NEW CANAAN — Town officials had pushed for a budget increase of no more than 2 percent. The Board of Selectmen approved spending plan comes in below that mark, while still managing to set aside funds for building renovations.

With a 1.36 percent year-over-year increase, the selectmen’s proposed budget for town operating expenses totals $39,615,245. Adopted on Jan. 30, the spending plan for Fiscal Year 2018-19 is still being tweaked — now by the Board of Finance.

Noticeable items on the proposed capital request list for the town include $1 million to add an elevator and to cover bathroom renovations that would make Waveny House compliant with the Americans with Disabilities Act.

Recreation Director Stephen Benko said the renovations would help greatly, particularly an elevator, as the Recreation Department offices are on the second floor of Waveny House.

“To meet the state code, we have to have access to the second floor for people with disabilities,” Benko said. “We need to have ADA-compliant bathrooms, and that requires having doorways with certain widths. We have people come to register for programs, and if they have disabilities, it’s difficult for them to come up, so we come down and help, but an elevator would be helpful.”

Another item included $500,000 for renovations to the Police Department at 174 South Ave. — a building that hasn’t seen a meaningful renovation in 35 years.

“The proposed work is to develop plans to renovate the existing building to the current and future needs of the Police Department,” Director of Public Works Tiger Mann said. “The building has had limited repairs since the Police Department initially occupied it in the 1980s.”

According to Mann, heating, venting, air conditioning and plumbing systems would be reviewed for possible replacement with the requested funds.

These items come in the wake of the Building Evaluation and Use Committee report released in December. The committee hired Dude Solutions, an engineering firm, to gather data and information on the 56 town-owned buildings to see how they could be improved and put to better use.

Amy Carroll, a co-chair of the committee, said she believes these budget items are a good way of moving forward as a result of the research presented in the report.

“The Police Department is in need of renovation, and if we can design it in a way that accommodates the Board of Education on the top floor, this would be a real win for the town — bringing the Board of Education on campus and eliminating the need to lease space.” Carroll said. “Given the capital requirements demanded to maintain this iconic structure (Waveny House), I would hope the town will move forward in developing a plan to more fully utilize the facility.”

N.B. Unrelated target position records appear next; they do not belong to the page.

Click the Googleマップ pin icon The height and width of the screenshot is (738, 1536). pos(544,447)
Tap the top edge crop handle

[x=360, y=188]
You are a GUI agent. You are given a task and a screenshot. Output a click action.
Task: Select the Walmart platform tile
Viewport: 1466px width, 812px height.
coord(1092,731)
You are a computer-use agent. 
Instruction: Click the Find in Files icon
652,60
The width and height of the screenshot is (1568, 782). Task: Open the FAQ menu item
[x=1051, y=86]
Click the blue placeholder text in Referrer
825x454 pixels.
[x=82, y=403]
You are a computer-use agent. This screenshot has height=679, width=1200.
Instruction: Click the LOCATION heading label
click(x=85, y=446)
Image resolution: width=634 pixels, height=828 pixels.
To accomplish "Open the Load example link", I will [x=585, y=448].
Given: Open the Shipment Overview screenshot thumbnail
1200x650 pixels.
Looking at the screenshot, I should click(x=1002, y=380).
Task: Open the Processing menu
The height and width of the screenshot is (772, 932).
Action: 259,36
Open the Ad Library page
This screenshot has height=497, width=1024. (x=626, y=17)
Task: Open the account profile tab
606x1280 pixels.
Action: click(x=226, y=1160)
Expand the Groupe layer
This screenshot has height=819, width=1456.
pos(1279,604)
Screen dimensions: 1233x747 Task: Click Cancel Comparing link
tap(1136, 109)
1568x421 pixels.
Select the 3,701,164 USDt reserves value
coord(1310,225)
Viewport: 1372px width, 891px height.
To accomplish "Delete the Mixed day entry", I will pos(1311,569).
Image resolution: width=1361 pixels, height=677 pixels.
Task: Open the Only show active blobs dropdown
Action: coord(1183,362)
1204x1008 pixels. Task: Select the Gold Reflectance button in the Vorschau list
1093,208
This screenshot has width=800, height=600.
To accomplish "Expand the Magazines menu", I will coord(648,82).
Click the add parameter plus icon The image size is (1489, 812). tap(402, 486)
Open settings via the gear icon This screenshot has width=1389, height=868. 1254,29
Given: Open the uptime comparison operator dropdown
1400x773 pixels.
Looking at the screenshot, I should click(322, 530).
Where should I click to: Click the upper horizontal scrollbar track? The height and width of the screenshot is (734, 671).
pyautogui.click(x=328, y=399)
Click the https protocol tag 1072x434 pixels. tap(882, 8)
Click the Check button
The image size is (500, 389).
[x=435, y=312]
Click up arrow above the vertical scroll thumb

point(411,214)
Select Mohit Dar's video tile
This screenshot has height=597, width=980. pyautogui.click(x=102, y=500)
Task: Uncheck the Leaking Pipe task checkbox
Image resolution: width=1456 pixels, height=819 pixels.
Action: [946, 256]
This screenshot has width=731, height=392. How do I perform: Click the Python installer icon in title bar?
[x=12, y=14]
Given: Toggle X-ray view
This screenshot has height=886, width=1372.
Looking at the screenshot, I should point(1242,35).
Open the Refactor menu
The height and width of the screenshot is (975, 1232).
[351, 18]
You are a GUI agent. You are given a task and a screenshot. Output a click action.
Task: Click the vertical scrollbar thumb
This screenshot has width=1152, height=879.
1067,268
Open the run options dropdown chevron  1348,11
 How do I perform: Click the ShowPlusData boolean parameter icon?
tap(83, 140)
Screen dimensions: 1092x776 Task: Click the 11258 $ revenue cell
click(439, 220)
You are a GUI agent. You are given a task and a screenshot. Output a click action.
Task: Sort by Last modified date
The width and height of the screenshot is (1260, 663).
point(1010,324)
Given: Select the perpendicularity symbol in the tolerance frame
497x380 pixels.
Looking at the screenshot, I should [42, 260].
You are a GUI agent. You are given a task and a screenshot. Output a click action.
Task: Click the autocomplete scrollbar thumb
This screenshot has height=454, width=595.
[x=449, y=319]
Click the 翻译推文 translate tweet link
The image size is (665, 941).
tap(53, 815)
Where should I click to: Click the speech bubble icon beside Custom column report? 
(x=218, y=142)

The selectmen’s capital budget requests come to a total of $10.2 million: $7.9 million for the town and $2.3 million for the Board of Education. The selectmen’s capital budget request funding is down 24.8 percent from the current fiscal year.

The Board of Finance is still reviewing the budgets of Town Hall departments, but is scheduled to hold a public hearing March 6 and a vote on the budget March 8.

The Town Council, however, has the ultimate vote on the budget and will hold a public hearing April 3, followed by a vote two days later.